The present study had several strengths. It was a large cohort followed for a long duration of time. Although the study was retrospective in nature, the data collection had been performed prospectively and provided us with ample data on a subset of patients.

There were, however, some limitations to the present study. It was retrospective in design and, therefore, was limited to the data that could be obtained from the electronic health records. Although we had the genotyping results from all individuals in the province, access to the primary health record (including clinical letters, additional laboratory tests, imaging and pathology results) was limited to only a subset of patients in the Eastern Health region. Consequently, only partial (or no) baseline and follow-up data were available for 69.4% of patients. We do not believe that the reason for incomplete data for some patients would bias the findings to affect the validity of our results. We were unable to obtain clinical information, such as alcohol consumption, for most individuals. However, for 30% of patients, we did have sufficient baseline and follow-up data to assess the natural history of H63D homozygosity. The duration of follow-up was limited by the health records themselves and when genotyping became available in this region. It is possible that if patients were followed for a longer duration, the results would be different.

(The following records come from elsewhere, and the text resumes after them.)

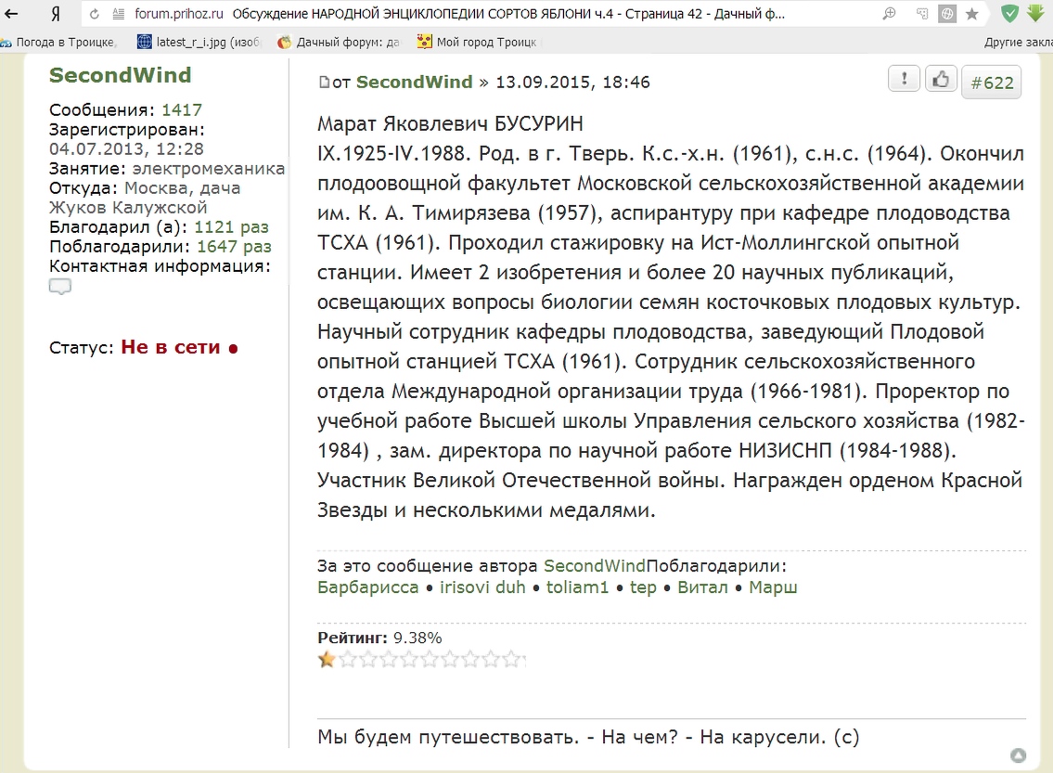
Task: Open the irisovi duh user profile
Action: click(482, 587)
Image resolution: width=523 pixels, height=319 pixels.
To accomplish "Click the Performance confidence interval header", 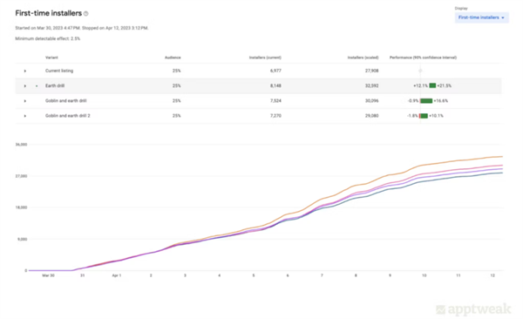I will pyautogui.click(x=423, y=58).
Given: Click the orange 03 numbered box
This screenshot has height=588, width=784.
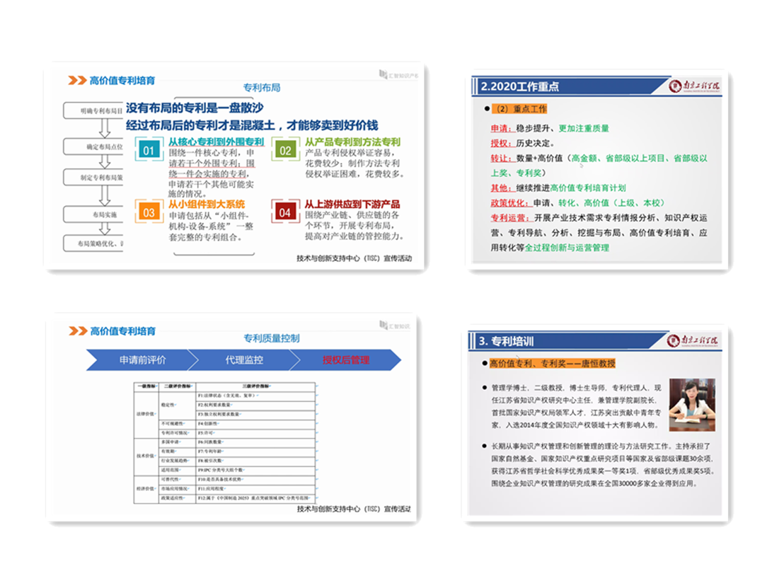Looking at the screenshot, I should pos(148,212).
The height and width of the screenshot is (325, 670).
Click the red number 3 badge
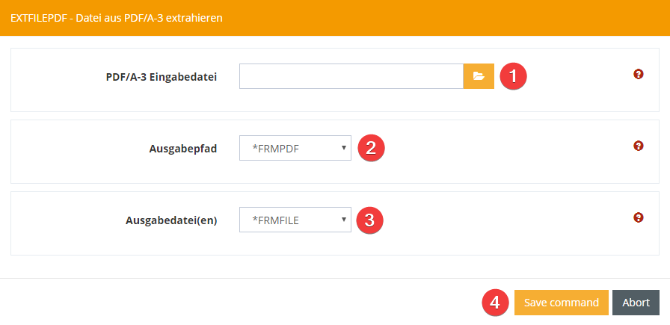point(371,220)
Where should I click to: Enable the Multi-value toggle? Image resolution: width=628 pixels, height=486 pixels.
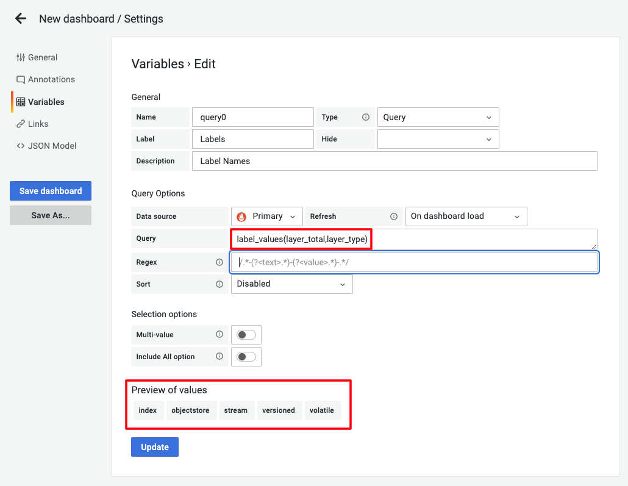(x=246, y=334)
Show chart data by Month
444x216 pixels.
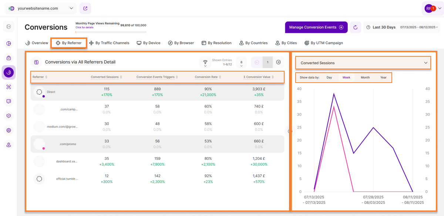coord(365,77)
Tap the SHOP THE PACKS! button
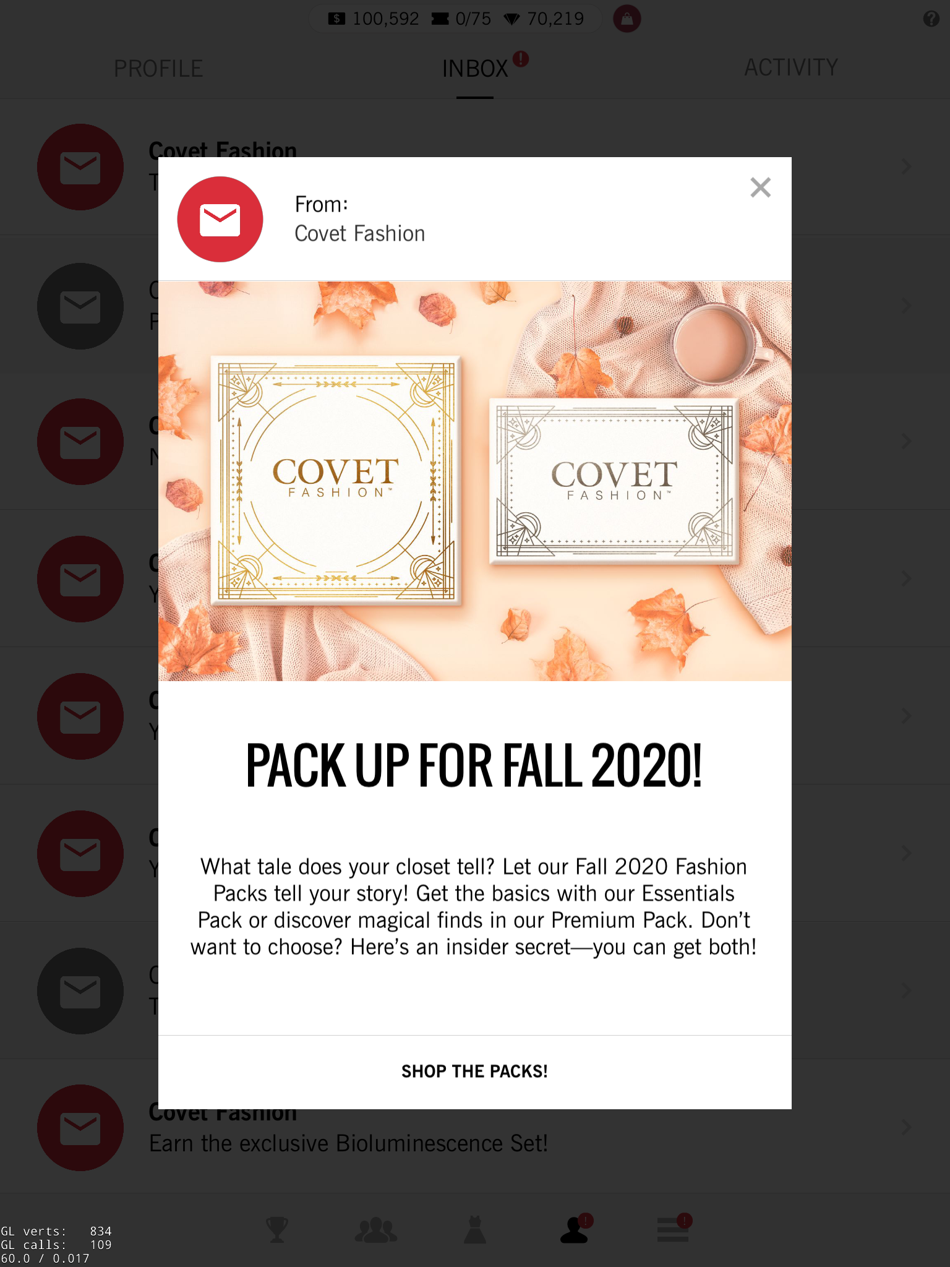 click(x=475, y=1072)
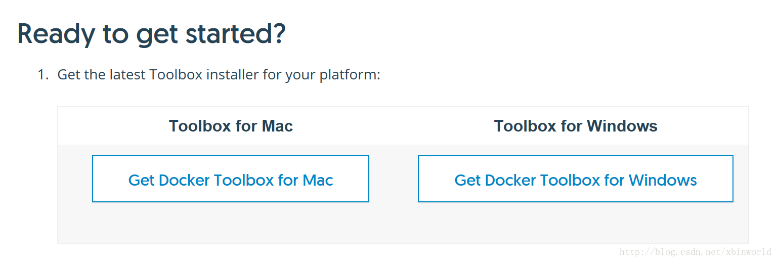Open the blog.csdn.net watermark URL
The image size is (777, 262).
[x=696, y=252]
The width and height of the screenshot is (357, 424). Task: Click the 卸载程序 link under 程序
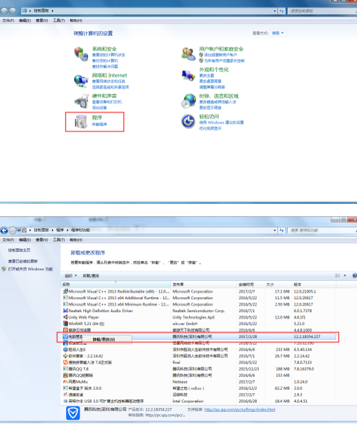[x=99, y=124]
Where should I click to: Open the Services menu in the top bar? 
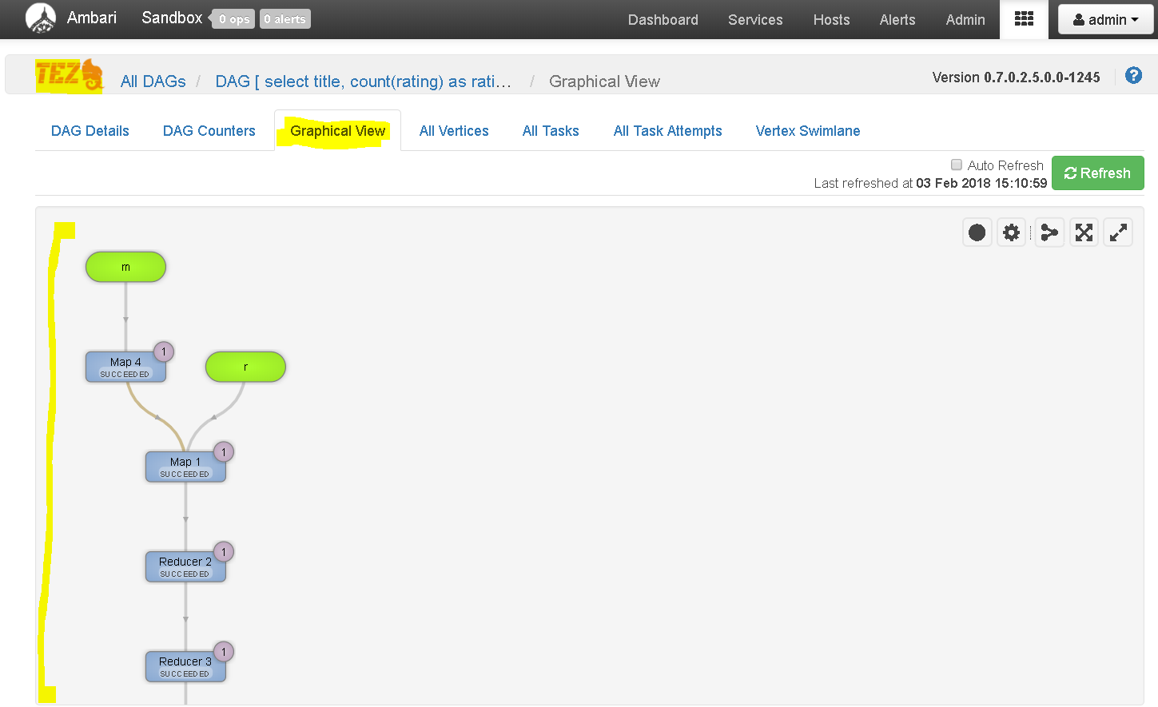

The indication for genotyping was unknown for all patients in the cohort. Although we did find that the H63D homozygous mutation was associated with significantly elevated ferritin levels, it is possible that this was the reason the individuals underwent genotyping, which would bias these results.

CONCLUSION

The H63D homozygous mutation was associated with elevated iron indexes. Despite this, the incidence of documented iron overload was low (6.7% at follow-up) and only one individual met the criteria for iron overload-related disease. The results of our study indicate that although the H63D mutation may be related to alterations in iron indexes and transaminase levels, the penetrance of this mutation in causing iron overload-related disease is low.